_Do this_. Please put every line of the material below into a numbered list, leaving out the blank lines.

START Excerpted records

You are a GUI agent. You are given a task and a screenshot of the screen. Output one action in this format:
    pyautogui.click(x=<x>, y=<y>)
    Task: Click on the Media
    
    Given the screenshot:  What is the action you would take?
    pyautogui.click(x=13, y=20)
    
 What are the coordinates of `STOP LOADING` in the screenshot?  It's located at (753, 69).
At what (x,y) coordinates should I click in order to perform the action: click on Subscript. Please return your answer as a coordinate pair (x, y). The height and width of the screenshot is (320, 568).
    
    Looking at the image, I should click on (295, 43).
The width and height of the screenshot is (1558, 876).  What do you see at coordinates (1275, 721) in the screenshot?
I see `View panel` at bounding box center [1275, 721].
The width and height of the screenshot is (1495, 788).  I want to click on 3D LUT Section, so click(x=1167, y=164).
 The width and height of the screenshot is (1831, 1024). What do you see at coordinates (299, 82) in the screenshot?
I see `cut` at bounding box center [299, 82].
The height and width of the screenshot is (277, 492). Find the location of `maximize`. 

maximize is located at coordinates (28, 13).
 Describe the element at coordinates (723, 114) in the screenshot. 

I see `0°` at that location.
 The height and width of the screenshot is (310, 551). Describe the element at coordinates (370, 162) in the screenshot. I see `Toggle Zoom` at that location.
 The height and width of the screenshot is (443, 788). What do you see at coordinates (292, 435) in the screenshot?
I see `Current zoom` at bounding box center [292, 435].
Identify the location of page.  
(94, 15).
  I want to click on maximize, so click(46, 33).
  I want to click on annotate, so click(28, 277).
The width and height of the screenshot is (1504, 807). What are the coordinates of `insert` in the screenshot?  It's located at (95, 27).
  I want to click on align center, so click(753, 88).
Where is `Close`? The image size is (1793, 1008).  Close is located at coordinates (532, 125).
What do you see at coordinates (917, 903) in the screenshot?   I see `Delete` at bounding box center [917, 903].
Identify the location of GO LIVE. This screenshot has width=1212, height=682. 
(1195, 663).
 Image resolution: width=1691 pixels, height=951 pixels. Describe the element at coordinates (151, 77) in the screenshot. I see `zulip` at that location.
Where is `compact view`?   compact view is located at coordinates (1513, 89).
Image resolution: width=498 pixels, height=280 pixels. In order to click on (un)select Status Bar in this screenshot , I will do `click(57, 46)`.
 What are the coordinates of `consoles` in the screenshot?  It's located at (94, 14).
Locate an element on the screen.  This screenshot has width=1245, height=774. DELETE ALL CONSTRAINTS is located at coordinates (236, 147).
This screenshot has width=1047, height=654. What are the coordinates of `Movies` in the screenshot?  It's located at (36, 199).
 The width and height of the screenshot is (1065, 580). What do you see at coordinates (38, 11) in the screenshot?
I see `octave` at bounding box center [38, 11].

END Excerpted records

_Task response_.
1. You are a GUI agent. You are given a task and a screenshot of the screen. Output one action in this format:
2.     pyautogui.click(x=<x>, y=<y>)
3.     Task: Click on the Media
4.     Given the screenshot:  What is the action you would take?
5.     pyautogui.click(x=13, y=20)
6.  What are the coordinates of `STOP LOADING` in the screenshot?  It's located at (753, 69).
7. At what (x,y) coordinates should I click in order to perform the action: click on Subscript. Please return your answer as a coordinate pair (x, y). The height and width of the screenshot is (320, 568).
8.     Looking at the image, I should click on (295, 43).
9. The width and height of the screenshot is (1558, 876).  What do you see at coordinates (1275, 721) in the screenshot?
10. I see `View panel` at bounding box center [1275, 721].
11. The width and height of the screenshot is (1495, 788).  I want to click on 3D LUT Section, so click(x=1167, y=164).
12.  The width and height of the screenshot is (1831, 1024). What do you see at coordinates (299, 82) in the screenshot?
13. I see `cut` at bounding box center [299, 82].
14. The height and width of the screenshot is (277, 492). Find the location of `maximize`. 
15. maximize is located at coordinates (28, 13).
16.  Describe the element at coordinates (723, 114) in the screenshot. 
17. I see `0°` at that location.
18.  The height and width of the screenshot is (310, 551). Describe the element at coordinates (370, 162) in the screenshot. I see `Toggle Zoom` at that location.
19.  The height and width of the screenshot is (443, 788). What do you see at coordinates (292, 435) in the screenshot?
20. I see `Current zoom` at bounding box center [292, 435].
21. Identify the location of page.  
22. (94, 15).
23.   I want to click on maximize, so click(46, 33).
24.   I want to click on annotate, so click(28, 277).
25. The width and height of the screenshot is (1504, 807). What are the coordinates of `insert` in the screenshot?  It's located at (95, 27).
26.   I want to click on align center, so click(753, 88).
27. Where is `Close`? The image size is (1793, 1008).  Close is located at coordinates (532, 125).
28. What do you see at coordinates (917, 903) in the screenshot?   I see `Delete` at bounding box center [917, 903].
29. Identify the location of GO LIVE. This screenshot has width=1212, height=682. 
30. (1195, 663).
31.  Image resolution: width=1691 pixels, height=951 pixels. Describe the element at coordinates (151, 77) in the screenshot. I see `zulip` at that location.
32. Where is `compact view`?   compact view is located at coordinates (1513, 89).
33. Image resolution: width=498 pixels, height=280 pixels. In order to click on (un)select Status Bar in this screenshot , I will do `click(57, 46)`.
34.  What are the coordinates of `consoles` in the screenshot?  It's located at (94, 14).
35. Locate an element on the screen.  This screenshot has width=1245, height=774. DELETE ALL CONSTRAINTS is located at coordinates (236, 147).
36. This screenshot has width=1047, height=654. What are the coordinates of `Movies` in the screenshot?  It's located at (36, 199).
37.  The width and height of the screenshot is (1065, 580). What do you see at coordinates (38, 11) in the screenshot?
38. I see `octave` at bounding box center [38, 11].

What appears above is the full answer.